Photos of our visit are provided below. Click on the thumbnails to view the photos.

Mount Rainier National Park

Mount Rainier National Park

Mount Rainier National Park was established on March 2, 1899, as the fourth national park in the United States, preserving 236,381 acres including all of Mount Rainier, a 14,410-foot stratovolcano. The mountain rises abruptly from the surrounding land with elevations in the park ranging from 1,600 feet to over 14,000 feet. The highest point in the Cascade Range, Mount Rainier is surrounded by valleys, waterfalls, subalpine meadows, and 91,000 acres of old-growth forest. More than 25 glaciers descend the flanks of the volcano, which is often shrouded in clouds that dump enormous amounts of rain and snow.

We visited Mount Rainier National Park in early September 2024 while staying at Harmony Lakeside RV Park, Silver Creek, Washington. We entered the park at the Nisqually entrance in the southwest corner of the park and drove along the winding Paradise Valley Road through old growth pine forests to the historic Longmire Area.

We parked at Longmire and walked around the historic district where many original park buildings can still be seen.
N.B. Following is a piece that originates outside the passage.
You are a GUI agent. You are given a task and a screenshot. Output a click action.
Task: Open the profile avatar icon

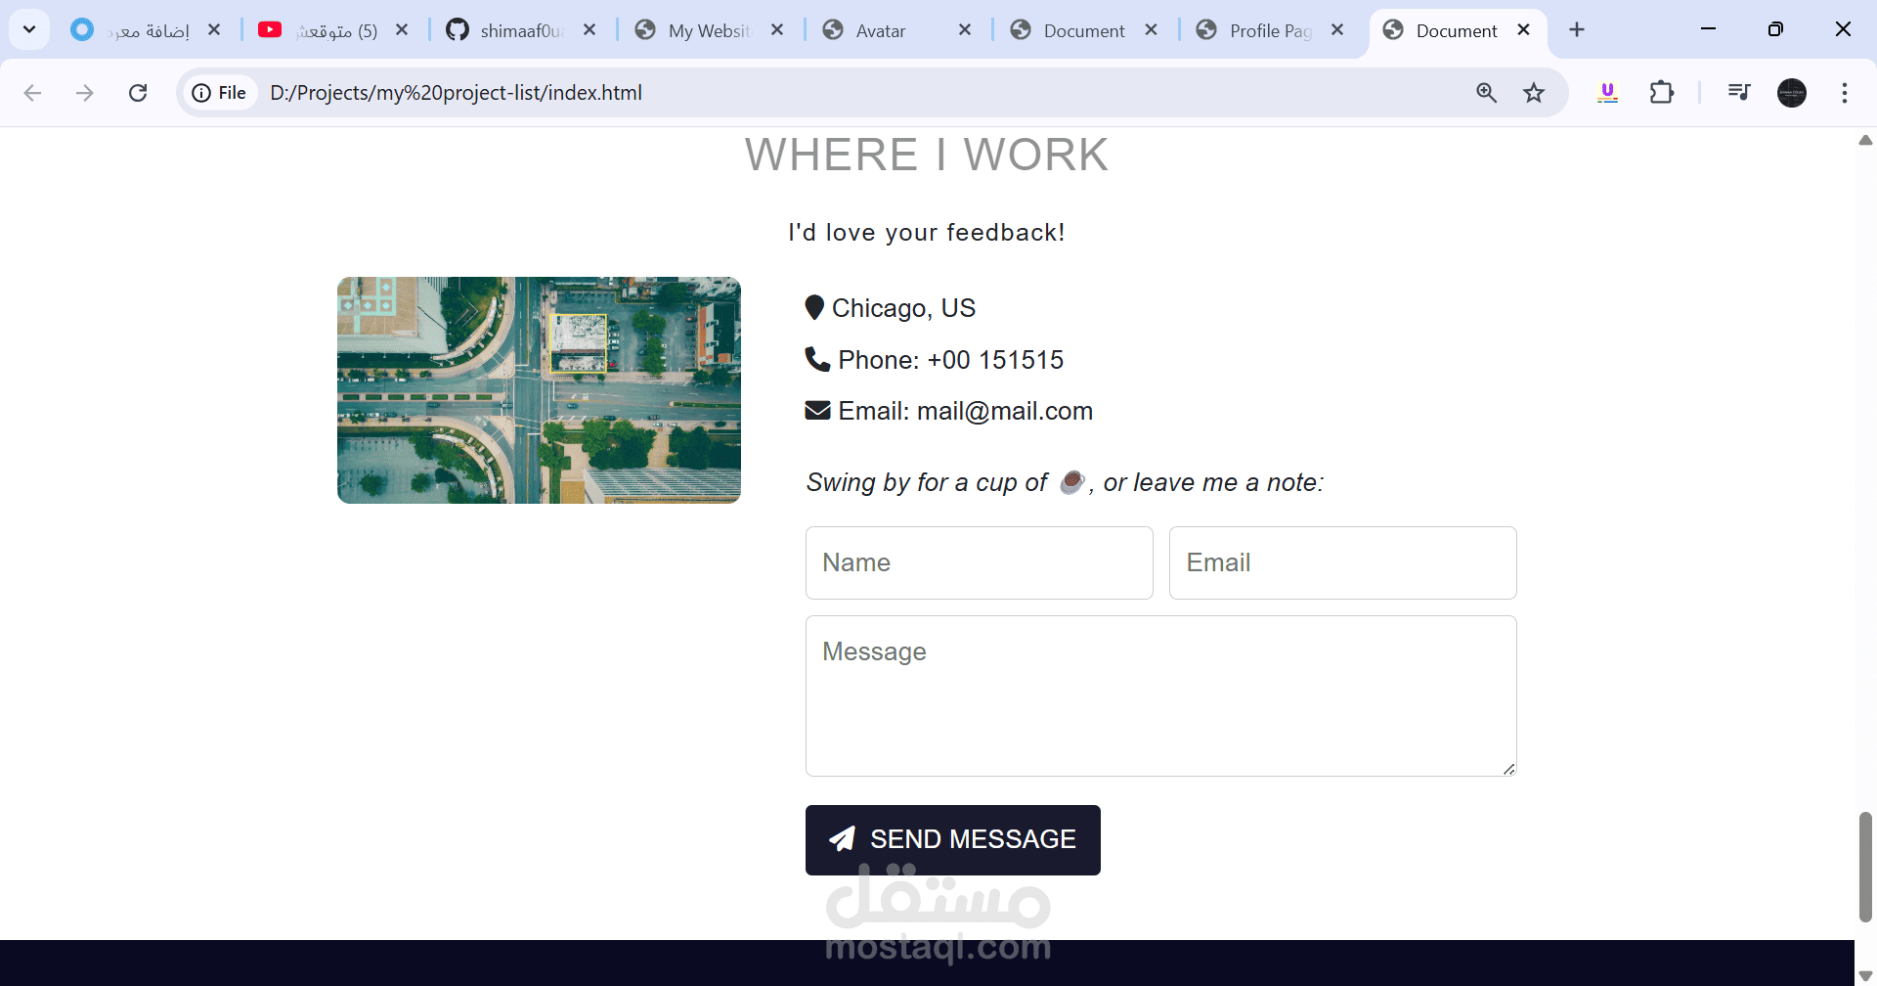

At Mount Rainier, designers selected massive logs and glacial boulders as the building materials best suited for integrating new structures with their natural settings. This style of architecture, known as “National Park Service Rustic”, is on display throughout the Longmire district. This style of architecture became a model for buildings across the National Park Service.
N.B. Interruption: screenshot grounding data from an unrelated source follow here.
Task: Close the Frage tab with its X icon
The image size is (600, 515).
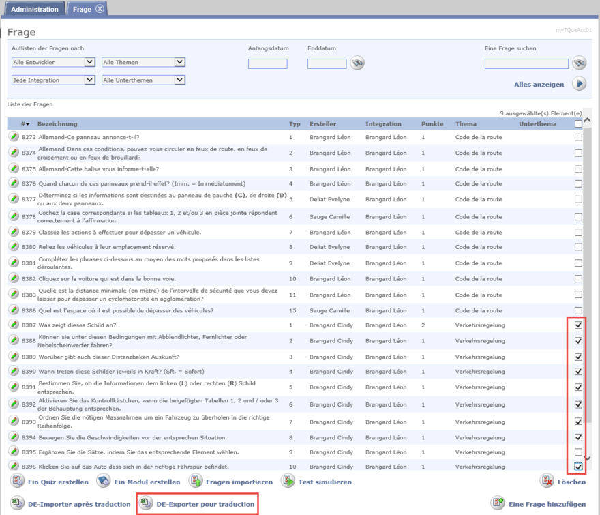Action: (x=100, y=9)
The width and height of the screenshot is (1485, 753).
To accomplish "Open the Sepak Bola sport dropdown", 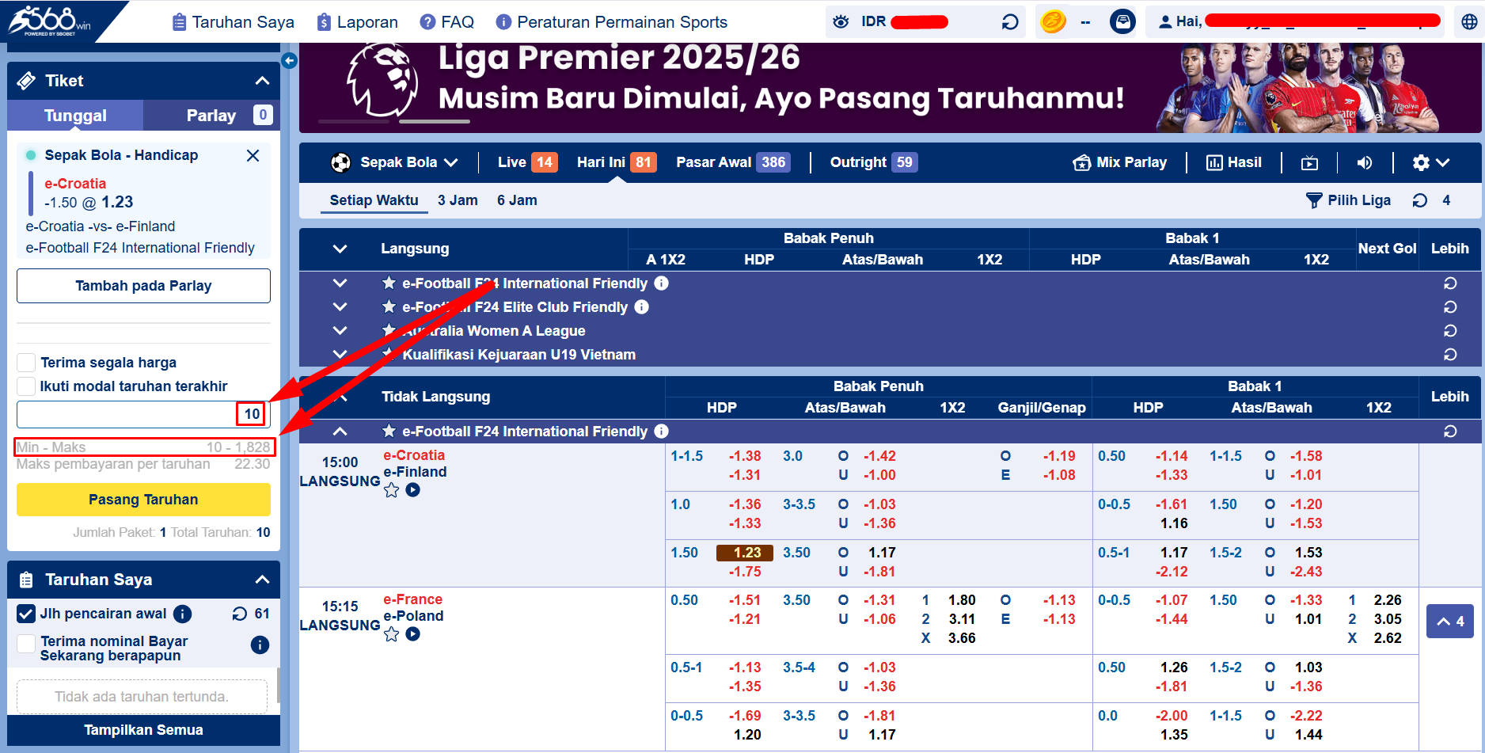I will (395, 162).
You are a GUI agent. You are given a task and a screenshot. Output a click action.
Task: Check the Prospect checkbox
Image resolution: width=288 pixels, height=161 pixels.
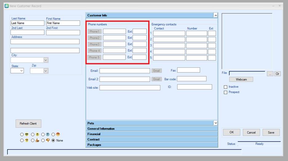[226, 92]
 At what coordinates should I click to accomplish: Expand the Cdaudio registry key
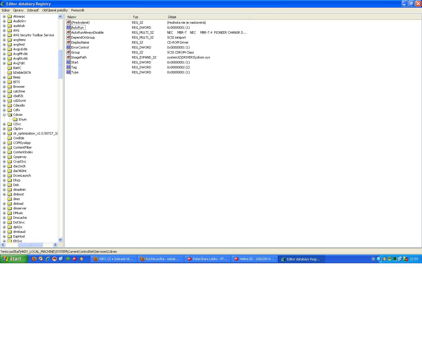tap(4, 105)
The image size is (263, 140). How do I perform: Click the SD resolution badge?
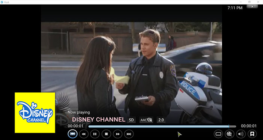coord(132,120)
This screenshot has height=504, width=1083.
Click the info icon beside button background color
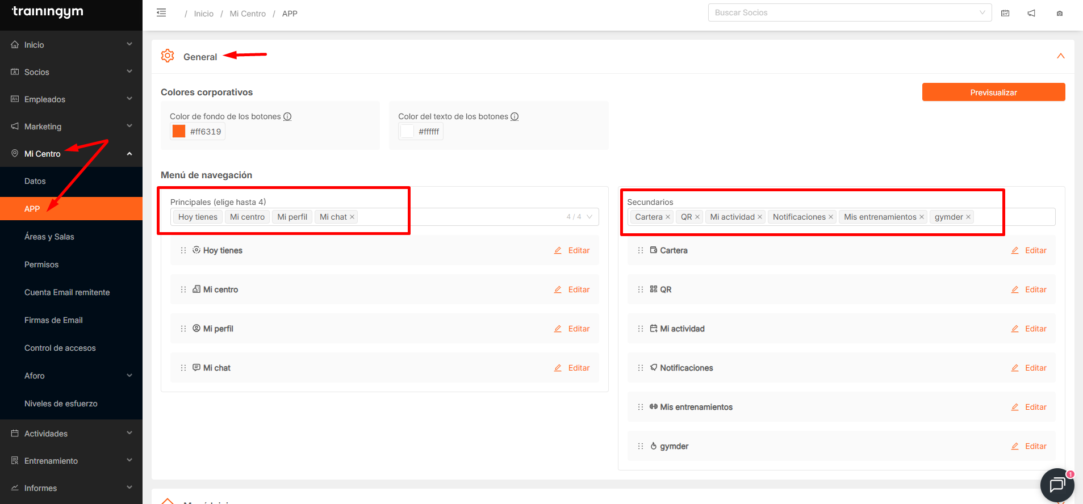287,116
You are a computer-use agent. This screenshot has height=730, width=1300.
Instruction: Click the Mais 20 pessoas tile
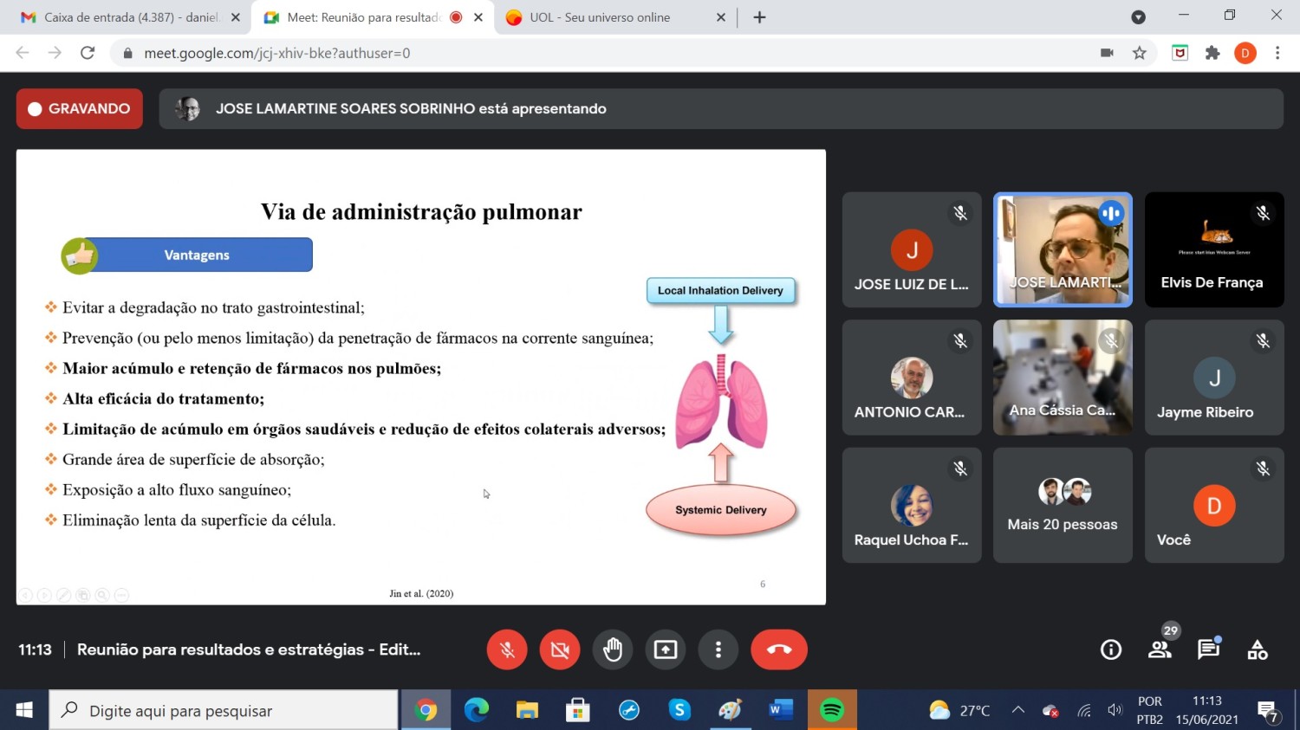tap(1063, 506)
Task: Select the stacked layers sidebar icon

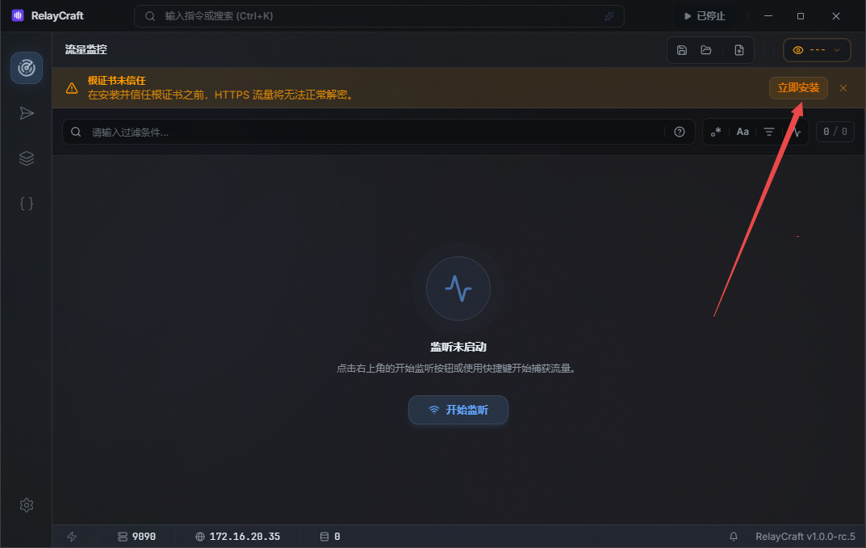Action: click(x=27, y=158)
Walking through the Longmire district we reached the historic Longmire Suspension Bridge that crosses the Nisqually River. We walked over the creaky wooden suspension bridge that is the oldest surviving road bridge in Mount Rainier National Park, and one of the few road-bearing suspension bridges in the National Park system. The road bridge was originally built in 1924 using local logs for the suspension towers and bridge structure. Although the logs were replaced with dimensional lumber during later renovations, the bridge still maintains it original design form and appearance.

Continuing on from the Longmire district, we stopped at the Cougar Rock camping and picnic area to enjoy our lunch at a picnic table amongst the old grown pine forest. At this point we were wondering if we would get to see Mount Rainier as the tree tops all around us were shrouded in low-cloud and mist.

Continuing on along the road we visited the Christine Falls, and Narada Falls. The second falls was much taller, fully visible from a view area about a 1/4-mile walk from the parking area.

As we continued along the road, we started to climb out of the pine forest through the low clouds and mist into sub-alpine meadows with colorful seasonal wildflowers. As we rounded one of the switchback bends near the Paradise area, we finally got our first view of the spectacular snow-capped dome of Mount Rainier. We parked at the Paradise area parking lot and walked the short distance to the Henry M. Jackson Memorial Visitor Center and Paradise Inn. There were spectacular views of Mount Rainier and other surrounding mountain peaks from here.

We continued through the Paradise area and proceeded downhill a mile-or-so to Reflection Lake. As its name suggests, the snow-capped peak of Mount Rainier was fully reflected in the lake and offered a spectacular photo-opportunity.